Sowie Trump einen Tweet loslässt, gehen bei vielen die Verkaufszahlen hoch, weil alle Angst haben, der könnte mal Ernst machen. Das ist kein schöner Zustand, ein Unternehmen braucht Planungssicherheit. Auch im Vereinigten Königreich beobachten wir Hamsterkäufe, dort angesichts des Brexits. Unabhängig davon sind vorgezogene Medizintechnikkäufe, um einen möglichen Versorgungsengpass aufgrund der Auswirkungen der neuen europäischen Medizinprodukteverordnung (Medical Device Regulation, MDR), nicht auszuschließen. Das wirkt sich zwar momentan positiv auf die Umsätze aus, darf aber nicht darüber hinwegtäuschen, dass sich die MDR schon bald negativ auf die wirtschaftliche Situation der Medtech-Unternehmen auswirken könnte.“
Müssen die Kliniken Lieferengpässe befürchten?

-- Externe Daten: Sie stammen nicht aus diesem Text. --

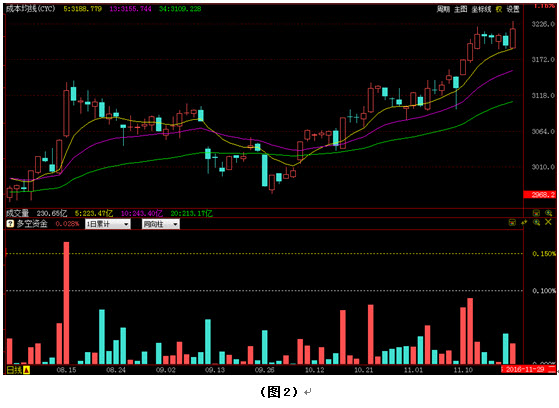
Task: Click the 多空资金 indicator name
Action: pos(32,224)
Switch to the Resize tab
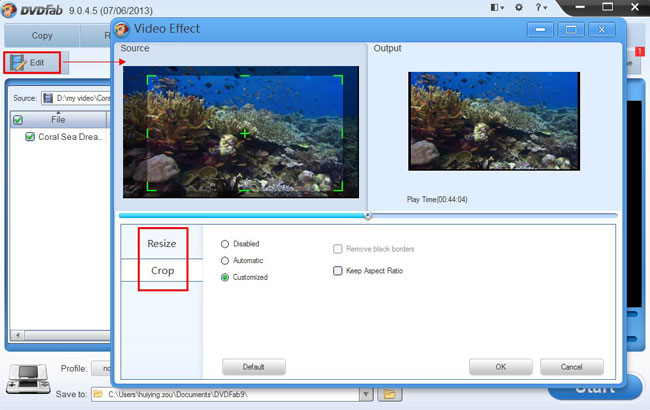The image size is (650, 410). [x=162, y=244]
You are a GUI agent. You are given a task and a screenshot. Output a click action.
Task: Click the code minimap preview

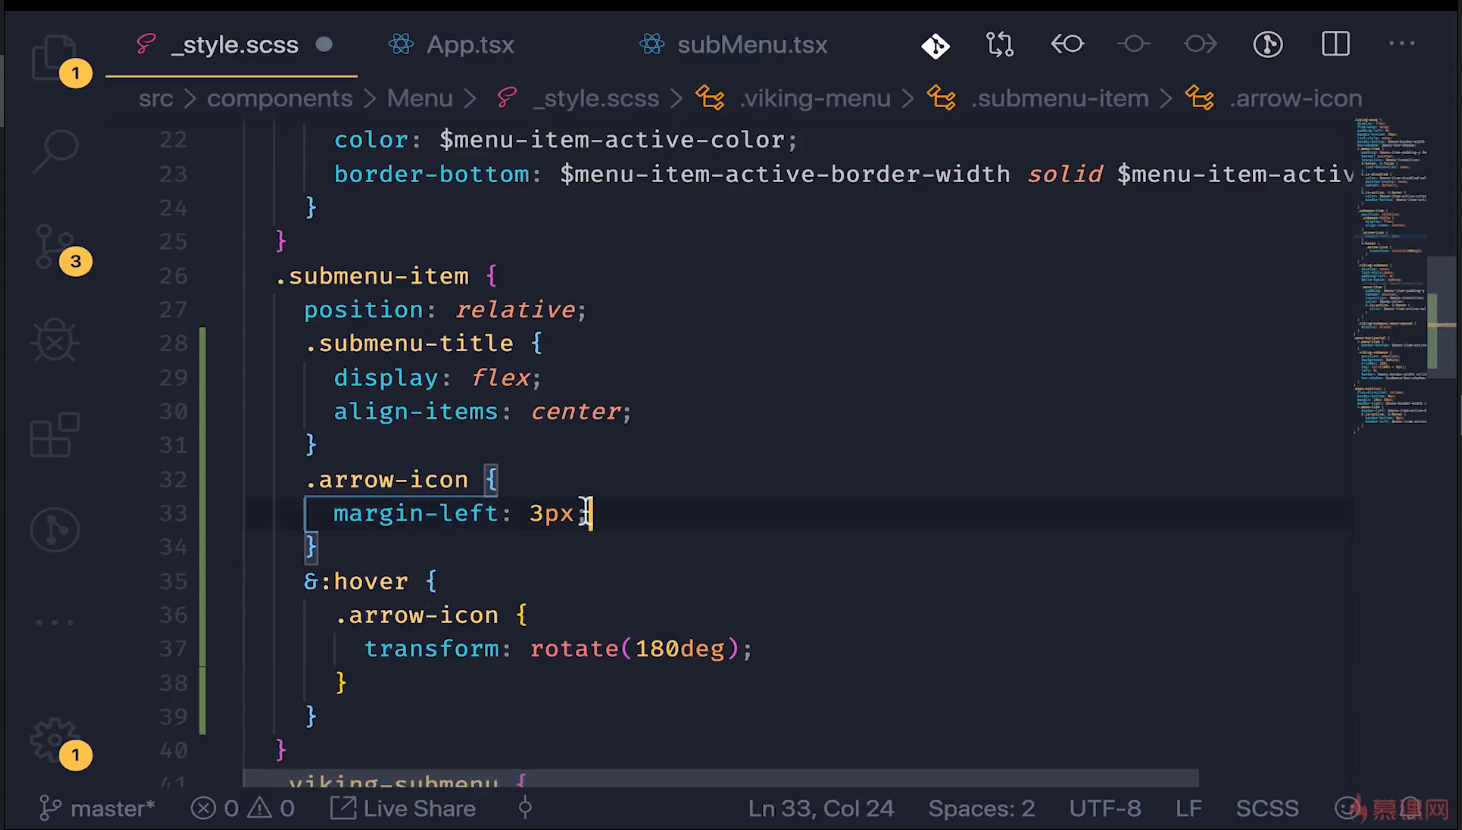(x=1392, y=270)
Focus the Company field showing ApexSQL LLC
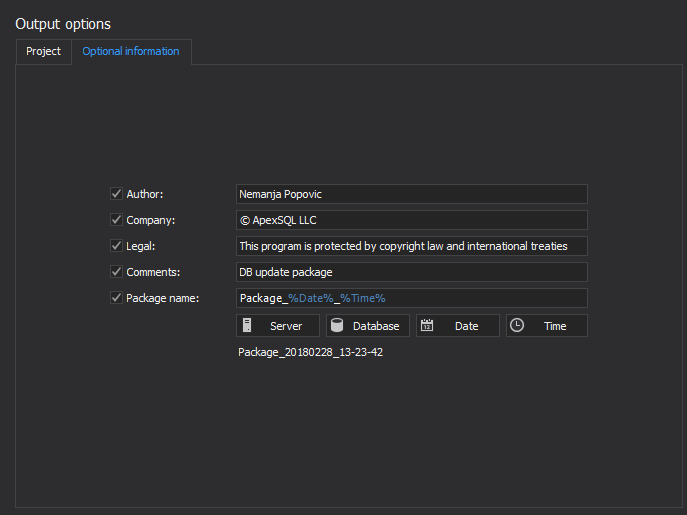This screenshot has width=687, height=515. (411, 220)
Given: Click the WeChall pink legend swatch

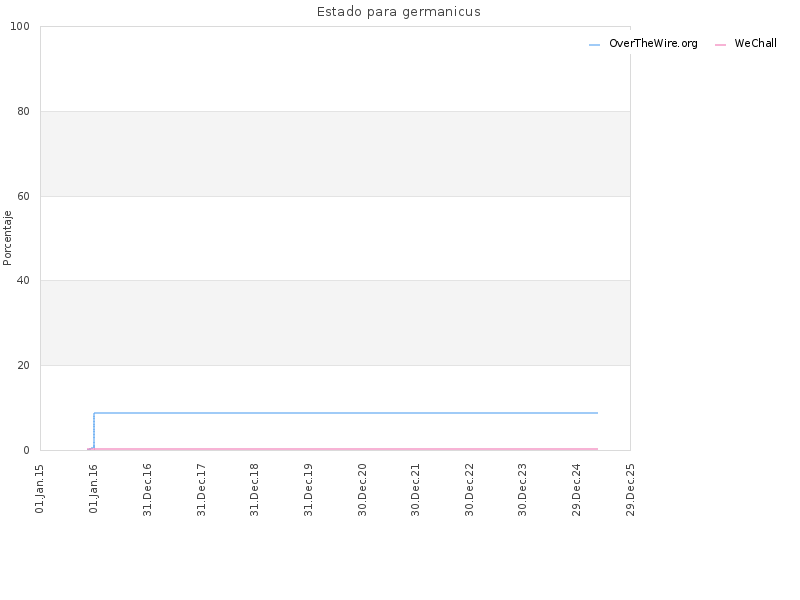Looking at the screenshot, I should pyautogui.click(x=720, y=45).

„Die Stimmung in der Medizintechnikbranche ist insbesondere im Hinblick auf die MDR sehr kritisch. Tausende Medizinprodukte verlieren ihre Zulassung und müssen nach MDR neu zertifiziert werden. Da auch die Benannten Stellen neu zertifiziert werden müssen, ist ein Flaschenhals zu befürchten: So sind erst sieben Benannte Stellen für die MDR neu notifiziert. Zum Vergleich: Im Mai dieses Jahres gab es 58 benannte Stellen, die nach der alten Medizinprodukterichtlinie (Medical Device Directive, MDD) Medizinprodukte zertifizieren konnten.“
Was ist in Ihren Augen erforderlich, um Lieferengpässe abzuwenden?
„Die zur Umsetzung der MDR notwendige Infrastruktur – ausreichende Anzahl an Benannten Stellen samt eines zügigen Ausbaus der Kapazitäten der Benannten Stellen – muss voll funktionsfähig sein. Dazu zählt auch die Eudamed-Datenbank (Anm. d. Red.: Ab Mai 2020 müssen sämtlich Medizinprodukte an die Eudamed-Datenbank gemeldet werden. Ihre Fertigstellung ist allerdings erst für Mai 2022 angekündigt.). Insbesondere muss die EU-Kommission endlich die Leitfäden erarbeiten und veröffentlichen, in denen beschrieben wird, wie die Anforderungen aus der MDR konkret umzusetzen sind.“
Das Interview führte Jana Ehrhardt-Joswig.